Creating Business Value
My role is to empower people to make their own decisions to allow them to create value. My global strategy for this is published as 6 words: create time, close complexity, think big.
As long as you follow these guiding principles, you can create time while you are doing technology projects. It is about creating efficiencies and identifying when someone is not adding value. For instance, one of our newer developers was spending 35 hours a week producing a report so that the other stakeholders could understand what developers are doing. I asked the individual to stop writing the reports because I had a firm belief that reports do not add value to any process. After three weeks, I asked the person whether he had received complaints about non-receipt of report. Not even a single person had complained. We created time for that individual and we discussed what work he would like to do, what motivated him. He now works on our analytics platform and is loving his role.
It is important to create a trust foundation when asking individuals to identify areas of their role which can be automated or removed to create time. I was very open with all staff and said anyone who created time would be rewarded with projects or work that they could choose, items of interest for them. This created an environment for positive change to occur. Now, everyone is trying to create time and optimize their roles that will allow them to grow and be more inventive.

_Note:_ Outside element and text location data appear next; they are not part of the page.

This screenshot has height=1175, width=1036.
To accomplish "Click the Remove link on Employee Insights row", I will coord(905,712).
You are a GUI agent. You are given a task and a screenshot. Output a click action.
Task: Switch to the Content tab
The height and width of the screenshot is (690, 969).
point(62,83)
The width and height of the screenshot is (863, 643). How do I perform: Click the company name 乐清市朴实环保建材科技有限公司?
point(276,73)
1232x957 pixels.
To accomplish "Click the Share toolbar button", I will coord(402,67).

It is also crucial to check whether a specific work technique eliminates complexity or increases it. If it increases the complexity, then find out a way to create a situation that lowers the complexity across the business. In the last 15-20 years, the complexity has increased to a staggering level because of which we fail to understand our complicated systems. Hence, make sure that everyone has a simple and referential view. Early in my tenure I was presented with business cases and my first question was “does this increase or decrease complexity in our environment”. If the answer was increase, then the individual was asked to rethink their idea through a wider lens to capture other aspects of our business that would benefit from simplification. Creating projects like this reduces the overall complexity in our environment. Now all business cases start with acknowledgment of how they simplify our business.
Transformative Employee Education
Apart from being a Group CIO, I am also the chairman of the Advisory Board for Auckland Universities Strategic CIO program and Chairman of Tech Leaders, a group of leading executives who advise government and the private sector. I am helping the New Zealand education system to alter its practices which will deliver students more equipped to become productive members of society and reduce any future social economic impact. We emphasize on the emotional intelligence of an individual, helping them to understand how they can motivate themselves to pursue a particular subject. The idea is to add value to their life, and inspire them to become a productive member of society and increasing their happiness.

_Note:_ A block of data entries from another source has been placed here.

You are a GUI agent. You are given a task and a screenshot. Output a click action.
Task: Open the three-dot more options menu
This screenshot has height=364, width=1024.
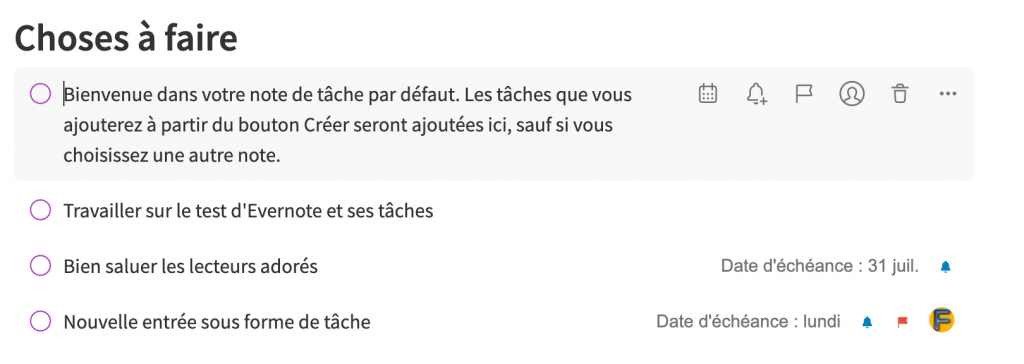pos(948,93)
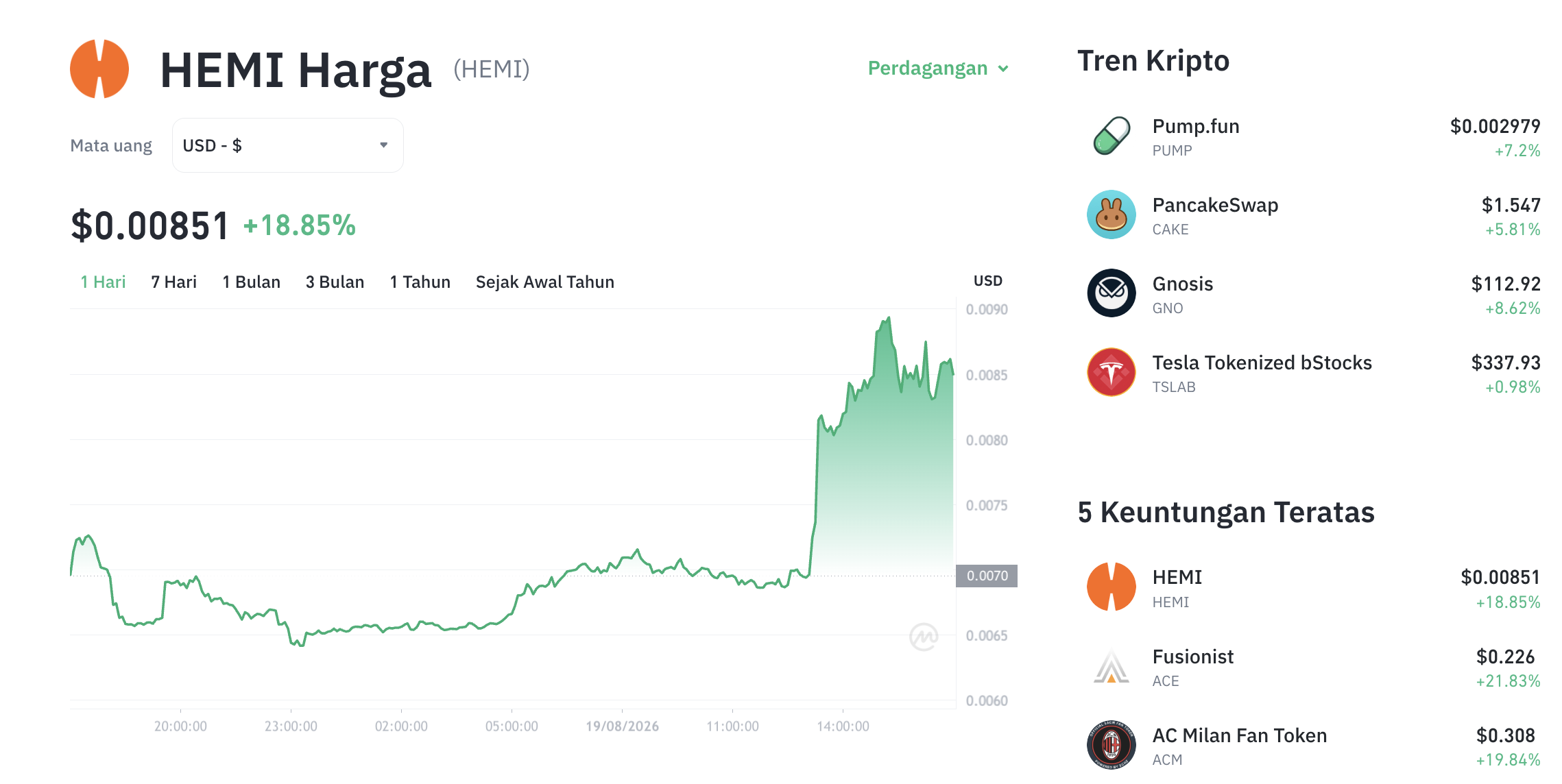Click the HEMI icon under 5 Keuntungan Teratas
Image resolution: width=1562 pixels, height=784 pixels.
point(1112,587)
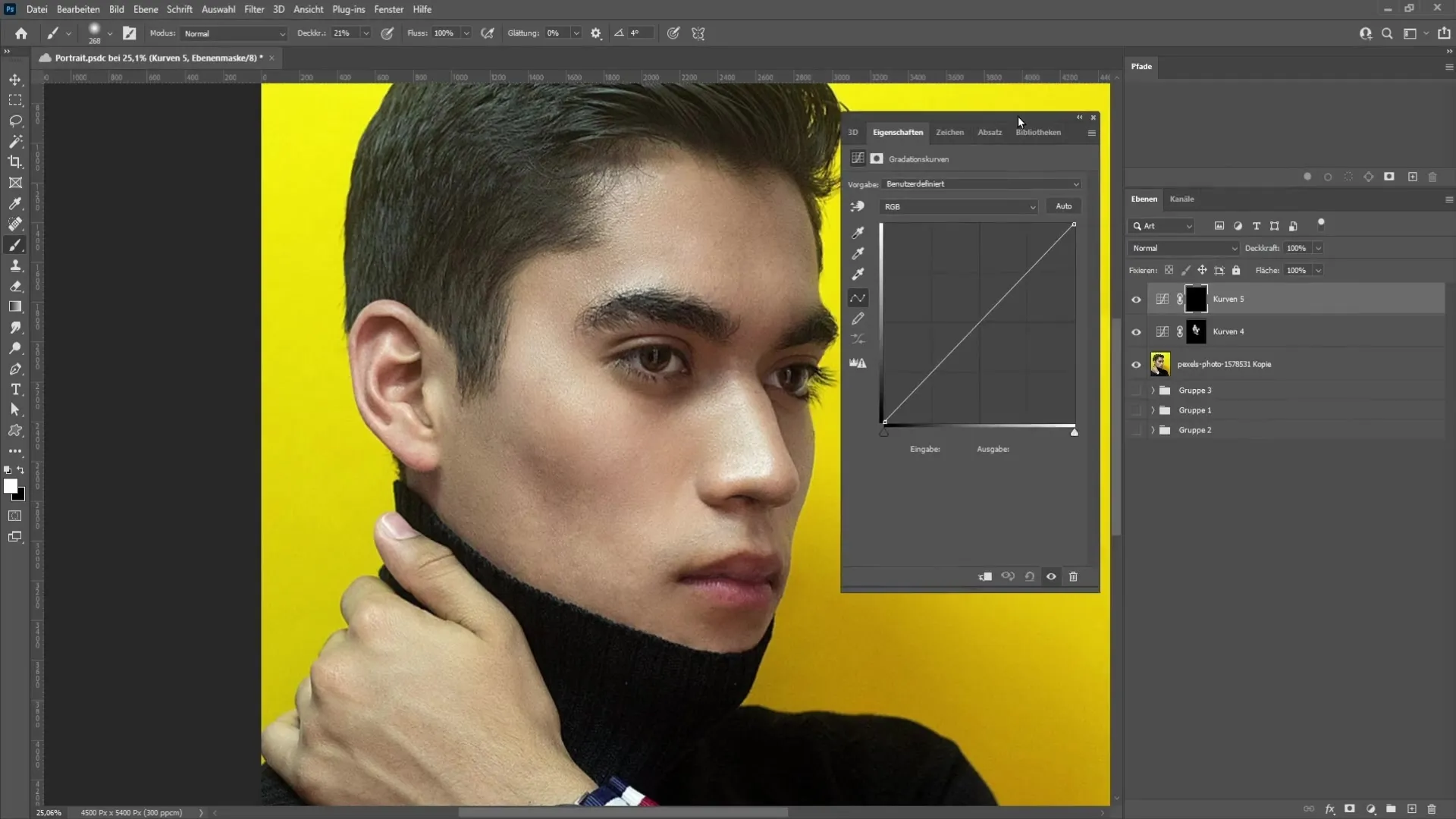Screen dimensions: 1456x819
Task: Select the Lasso tool
Action: point(15,120)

Today, a business’ prospects depend on either acquiring companies that offer next generation technology or creating that innovation internally. Either way it important to help everyone become entrepreneurs, this state of mind helps with the transformation journey we are all undertaking. We need to make sure that the entire organization channelizes the spirit of entrepreneurialism if it wants to create more value and connect with customers.
A New Path for CIOs
The incumbent CIOs have the responsibility of sharing the information and experience with talented people to help them grow. If you want to be successful and have value across the whole business spectrum, then you need to get involved in educating new leadership.
Budding CIOs should consider joining courses conducted by universities. They should understand that businesses are driven by value creation and value exchange between different stakeholders.
At the organizational level, businesses should utilize micro-education, which is to educate people within the organization and empower them to make decisions as long as they are productive.